⁷ Key Laboratory of Xin'an Medicine, Ministry of Education, Anhui University of Chinese Medicine,Qianjiang Road, Yaohai District, Hefei 230038, Anhui, P. R. China.
⁸ Translational Medicine Collaborative Innovation Center, Shenzhen People's Hospital (The Second Clinical Medical College, Jinan University; The First Affifiliated Hospital, Southern University of Science and Technology), Dongmenbei Road, Luohu District, Shenzhen 518020, Guangdong, China.
⁹ Department of Burn and Plastic Surgery, Guangzhou First People's Hospital, South China University of Technology, Panfu Road, Yuexiu District, Guangzhou, Guangdong, 510180, China.

Abstract

Background: Refractory diabetic wounds are a common occurrence in patients with diabetes and epidermis-specific macroautophagy/autophagy impairment has been implicated in their pathogenesis. Therefore, identifying and developing treatment strategies capable of normalizing epidermis-specific macroautophagy/autophagy could facilitate diabetic wound healing. The study aims to investigate the potential of bone marrow mesenchymal stem cell-derived exosomes (BMSC-exos) from hypoxic conditions as a treatment to normalize epidermis-specific autophagy for diabetic wound healing.
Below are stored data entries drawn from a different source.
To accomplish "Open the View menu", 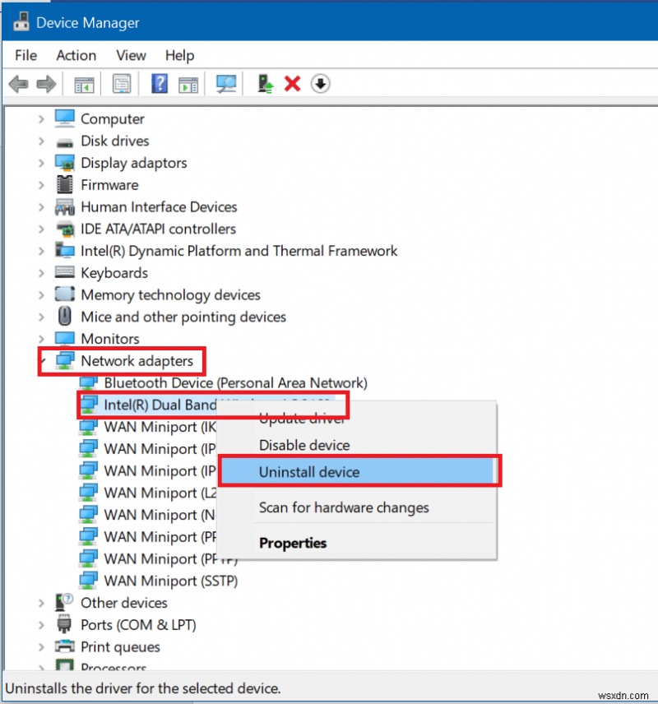I will 131,55.
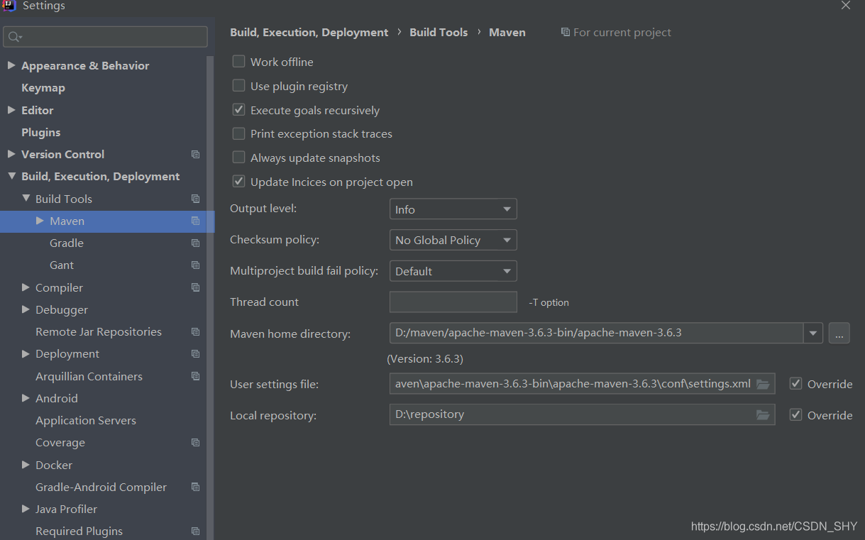Select Keymap in the settings tree

pos(43,88)
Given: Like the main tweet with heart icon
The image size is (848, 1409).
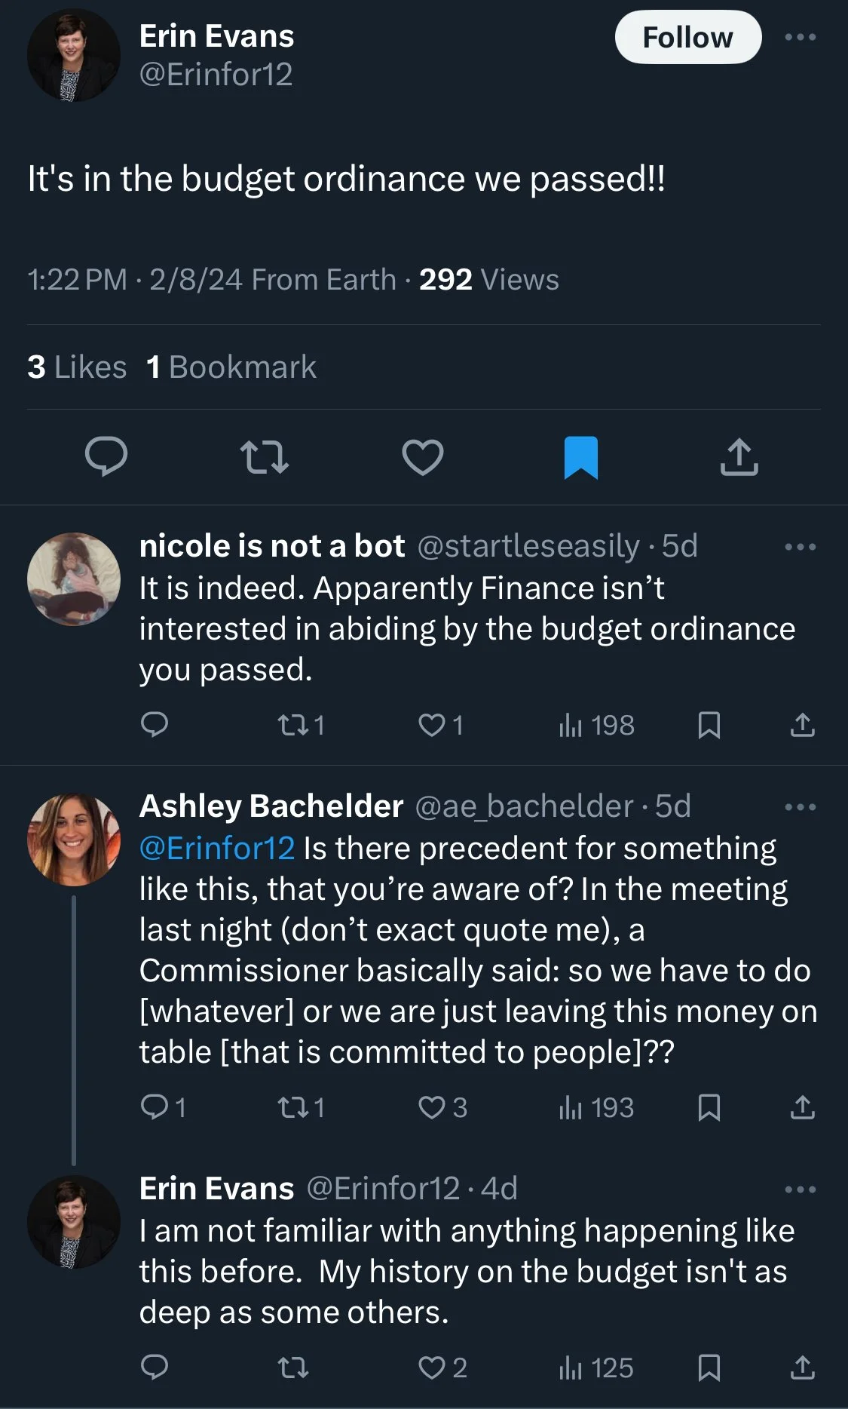Looking at the screenshot, I should 422,457.
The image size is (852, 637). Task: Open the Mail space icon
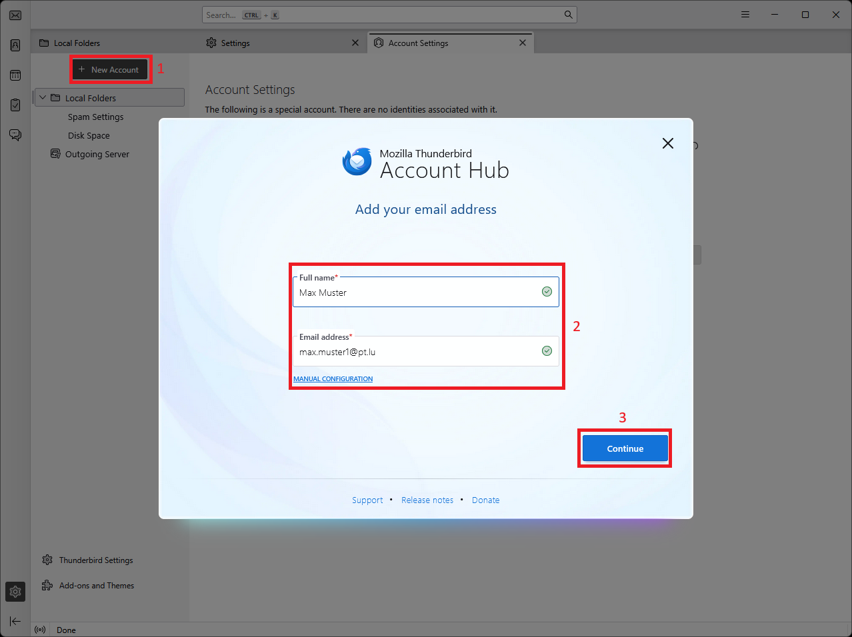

Methods: We compared the effects of bone marrow mesenchymal stem cell (BMSC)-sourced exosomes (BMSC-Exos) from hypoxic conditions to those of BMSC in normoxic conditions (noBMSC-Exos). Our studies involved morphometric assessment of the exosomes, identification of the microRNA (miRNA) responsible for the effects, evaluation of keratinocyte functions and examination of effects of the exosomes on several molecules involved in the autophagy pathway such as microtubule-associated protein 1 light chain 3 beta, beclin 1, sequestosome 1, autophagy-related 5 and autophagy-related 5. The experiments used human BMSCs from the American Type Culture Collection, an in vivo mouse model of diabetes (db/db) to assess wound healing, as well as the human keratinocyte HaCaT cell line. In the methodology, the authors utilized an array of approaches that included electron microscopy, small interfering RNA (siRNA) studies, RNA in situ hybridization, quantitative real-time reverse transcription PCR (qRT-PCR), the isolation, sequencing and differential expression of miRNAs, as well as the use of miR-4645-5p-specific knockdown with an inhibitor.

Results: Hypoxia affected the release of exosomes from hypoxic BMSCs (hy-BMSCs) and influenced the size and morphology of the exosomes. Moreover, hyBMSC-Exo treatment markedly improved keratinocyte function, including keratinocyte autophagy, proliferation and migration. miRNA microarray and bioinformatics analysis showed that the target genes of the differentially expressed miRNAs were mainly enriched in 'autophagy' and 'process utilizing autophagic mechanism' in the 'biological process' category and miR-4645-5p as a major contributor to the pro-autophagy effect of hyBMSC-Exos. Moreover, mitogen-activated protein kinase-activated protein kinase 2 (MAPKAPK2) was identified as a potential target of exosomal miR-4645-5p; this was confirmed using a dual luciferase assay. Exosomal miR-4645-5p mediates the inactivation of the MAPKAPK2-induced AKT kinase group (comprising AKT1, AKT2, and AKT3), which in turn suppresses AKT-mTORC1 signaling, thereby facilitating miR-4645-5p-mediated autophagy.

Conclusions: Overall, the results of this study showed that hyBMSC-Exo-mediated transfer of miR-4645-5p inactivated MAPKAPK2-induced AKT-mTORC1 signaling in keratinocytes, which activated keratinocyte autophagy, proliferation and migration, resulting in diabetic wound healing in mice. Collectively, the findings could aid in the development of a novel therapeutic strategy for diabetic wounds.

Keywords: AKT-mTORC1 signaling; Bone marrow mesenchymal stem cell; Diabetic wound repair; Epidermal autophagy; Exosomes; Keratinocyte; MAPKAPK2; Migration; Proliferation; Re-epithelization.